**Exercise task:**
Can you repeat all the lines below with "screenshot" switched to "image" everywhere, leaving out the pictures and changing nothing else?

**Provided material:**
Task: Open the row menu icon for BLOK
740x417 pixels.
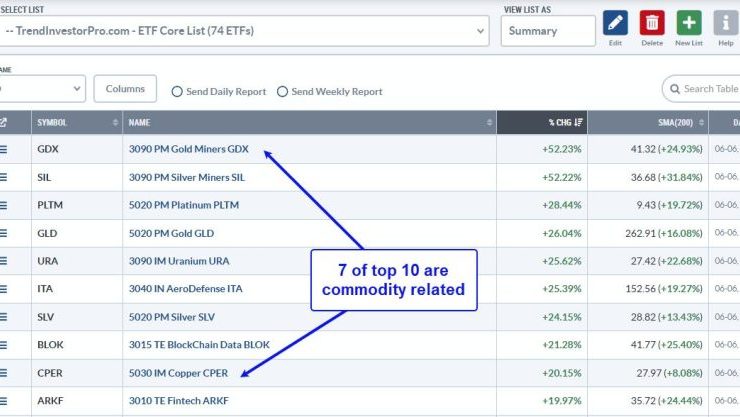Action: 4,346
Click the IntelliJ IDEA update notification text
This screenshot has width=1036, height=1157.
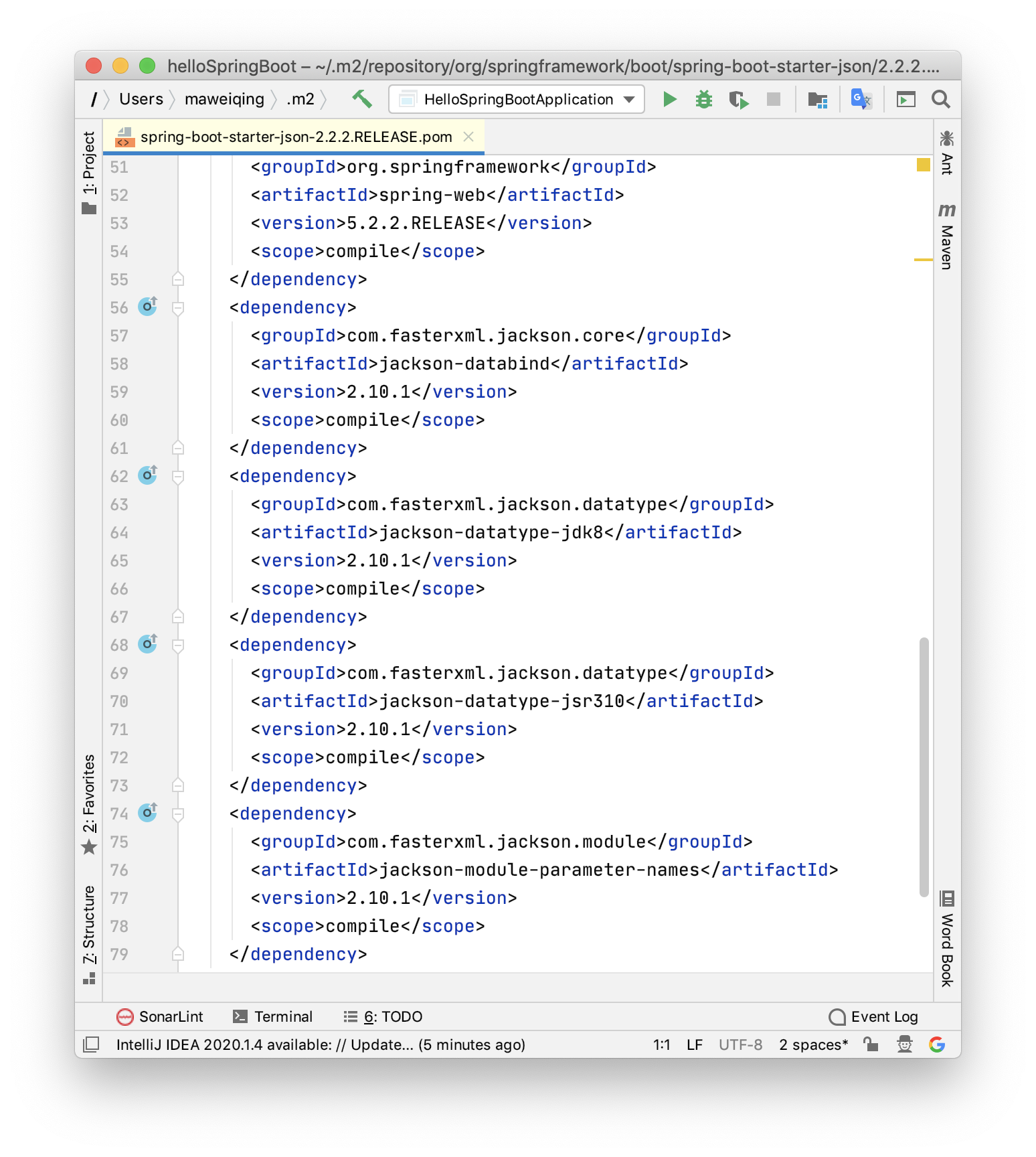[320, 1045]
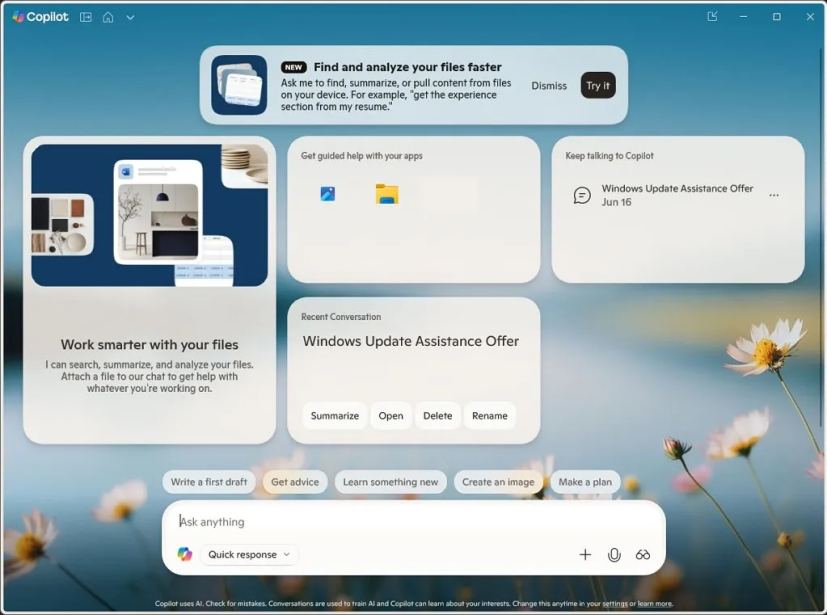Dismiss the file analysis banner

pyautogui.click(x=549, y=85)
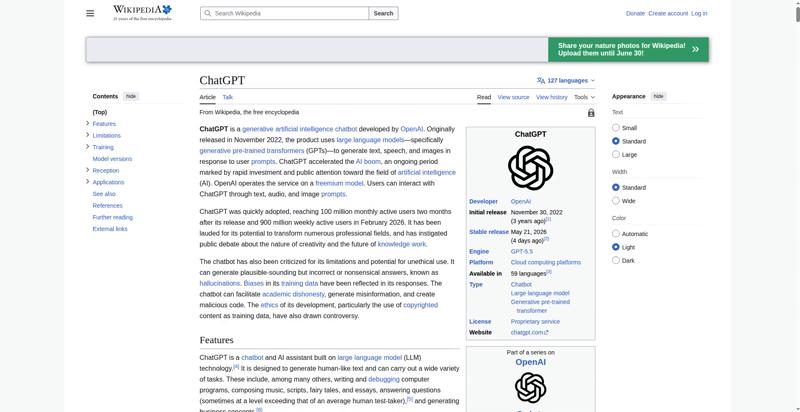Open the Tools dropdown menu
Image resolution: width=800 pixels, height=412 pixels.
click(584, 97)
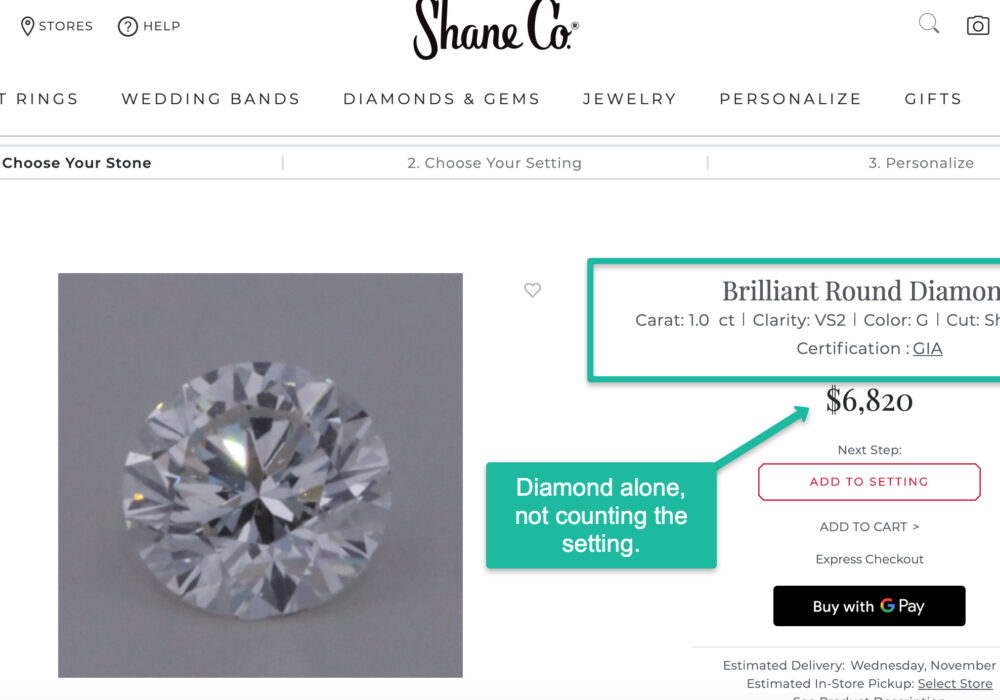Viewport: 1000px width, 700px height.
Task: Open the GIA certification link
Action: click(927, 349)
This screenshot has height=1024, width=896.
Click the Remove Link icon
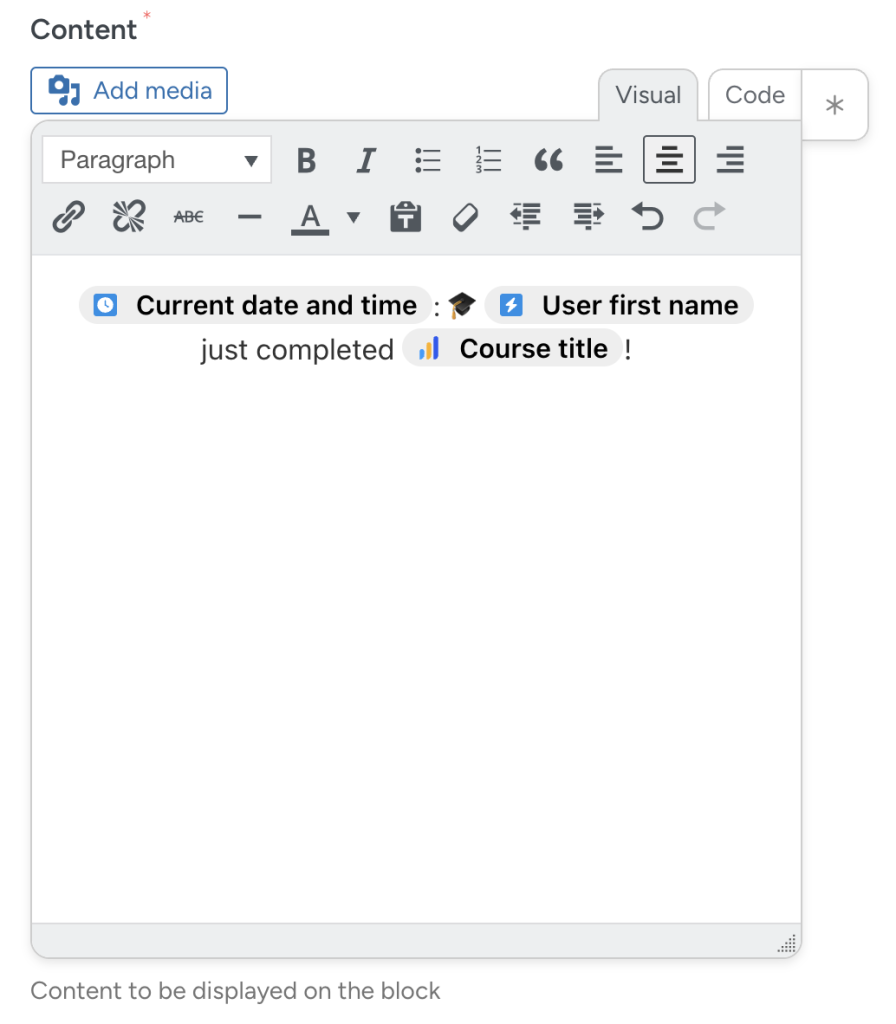128,216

**Expected answer:**
Task: Open the row menu icon for BLOK
740x417 pixels.
Action: 4,346
Click the IntelliJ IDEA update notification text
This image has width=1036, height=1157.
[320, 1045]
Dismiss the file analysis banner

pyautogui.click(x=549, y=85)
Open the Tools dropdown menu
Image resolution: width=800 pixels, height=412 pixels.
click(584, 97)
Viewport: 1000px width, 700px height.
Task: Open the GIA certification link
Action: click(927, 349)
This image has height=1024, width=896.
Click the Remove Link icon
128,216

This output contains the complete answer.